China hat auf die Vorwürfe des Waffenexports an die Kriegsparteien in der Ukraine reagiert.
Das Außenministerium Chinas weist die Vorwürfe zurück, Waffen an eine der Konfliktparteien in der Ukraine zu liefern. Der Sprecher des chinesischen Außenministeriums, Go Jiaqun, erklärte bei einem Briefing, dass Peking die Aufrufe zu Friedensverhandlungen unterstützt und aktiv zur politischen Lösung der Krise beiträgt.

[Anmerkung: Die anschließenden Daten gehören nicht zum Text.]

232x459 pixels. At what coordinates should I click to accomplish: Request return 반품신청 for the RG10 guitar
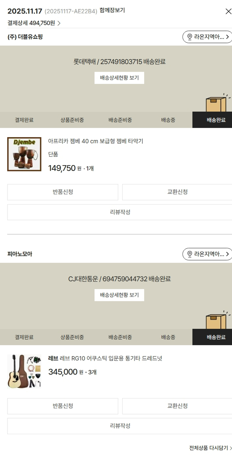[x=63, y=406]
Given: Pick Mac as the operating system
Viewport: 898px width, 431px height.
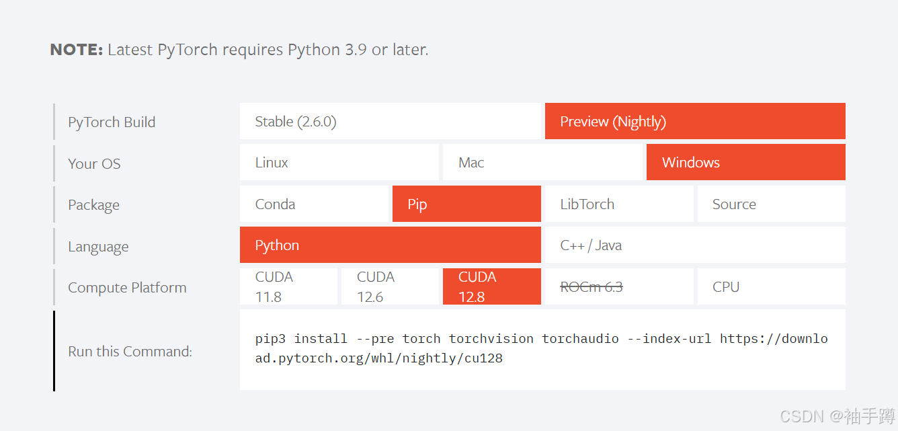Looking at the screenshot, I should pos(542,163).

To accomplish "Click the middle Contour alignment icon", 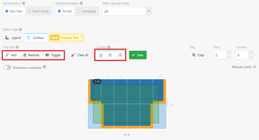I will coord(110,55).
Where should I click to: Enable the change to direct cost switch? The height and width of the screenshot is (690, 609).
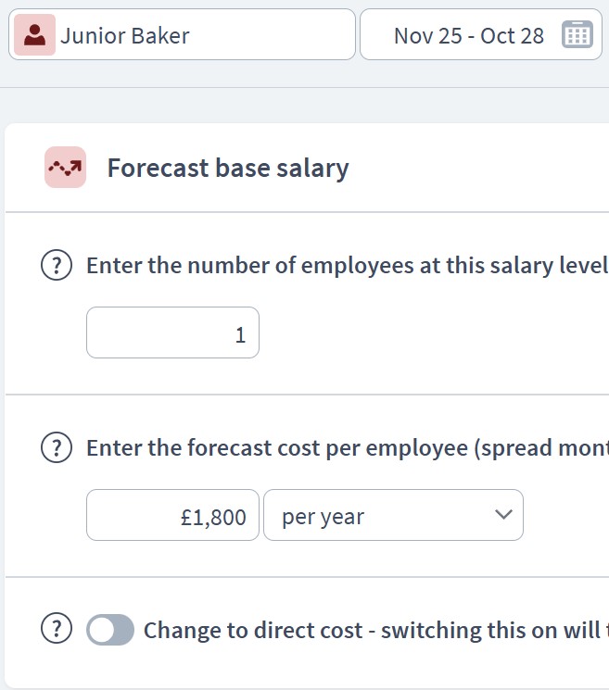pyautogui.click(x=110, y=630)
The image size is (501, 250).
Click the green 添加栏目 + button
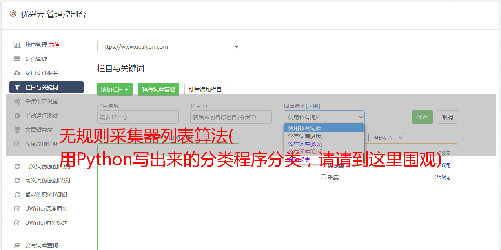click(115, 89)
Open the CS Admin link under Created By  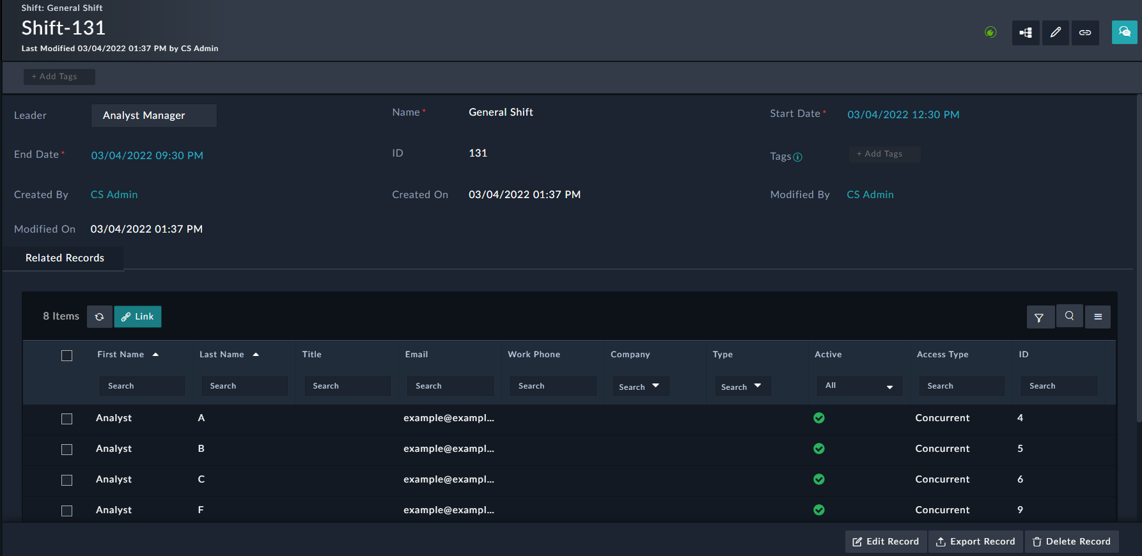click(114, 195)
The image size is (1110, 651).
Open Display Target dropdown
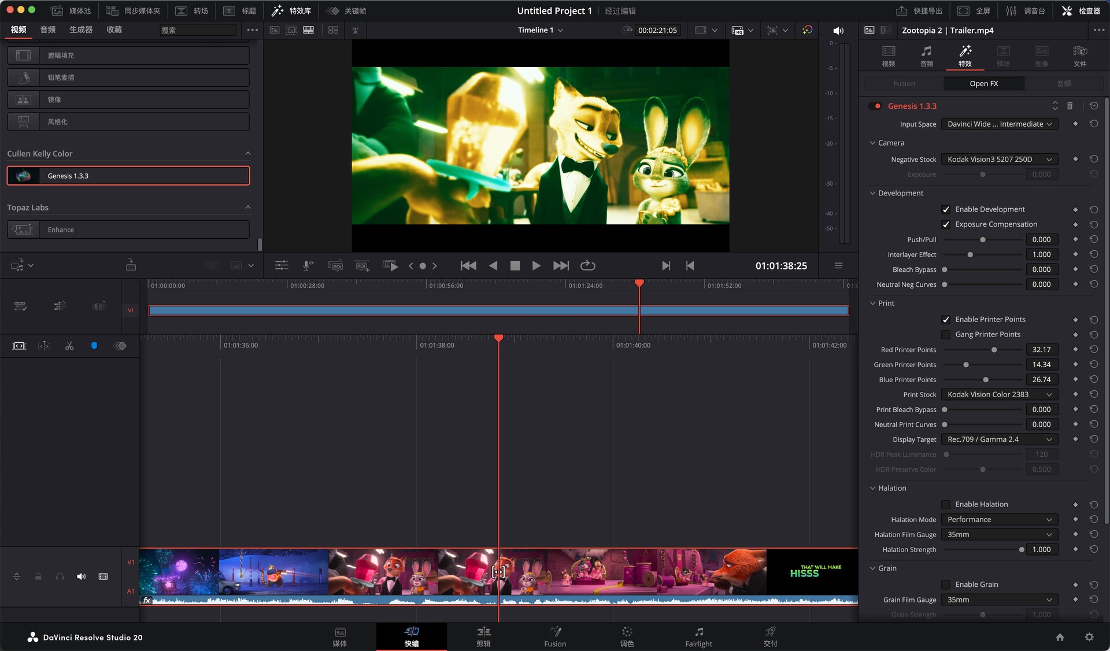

Der chinesische Diplomat äußerte auch Kritik an der NATO für die 'Aufblähung des Konflikts' und beschuldigte das Bündnis, militärische Ausgaben zu erhöhen und seinen Einfluss im asiatisch-pazifischen Raum auszuweiten.
In seiner Stellungnahme behauptet Go Jiaqun, dass die Falschinformationen der NATO die Welt nicht manipulieren können und sein Land niemals Waffen an eine der Konfliktseiten geliefert hat. Zudem kontrolliert es streng den Export von Dual-Use-Waren.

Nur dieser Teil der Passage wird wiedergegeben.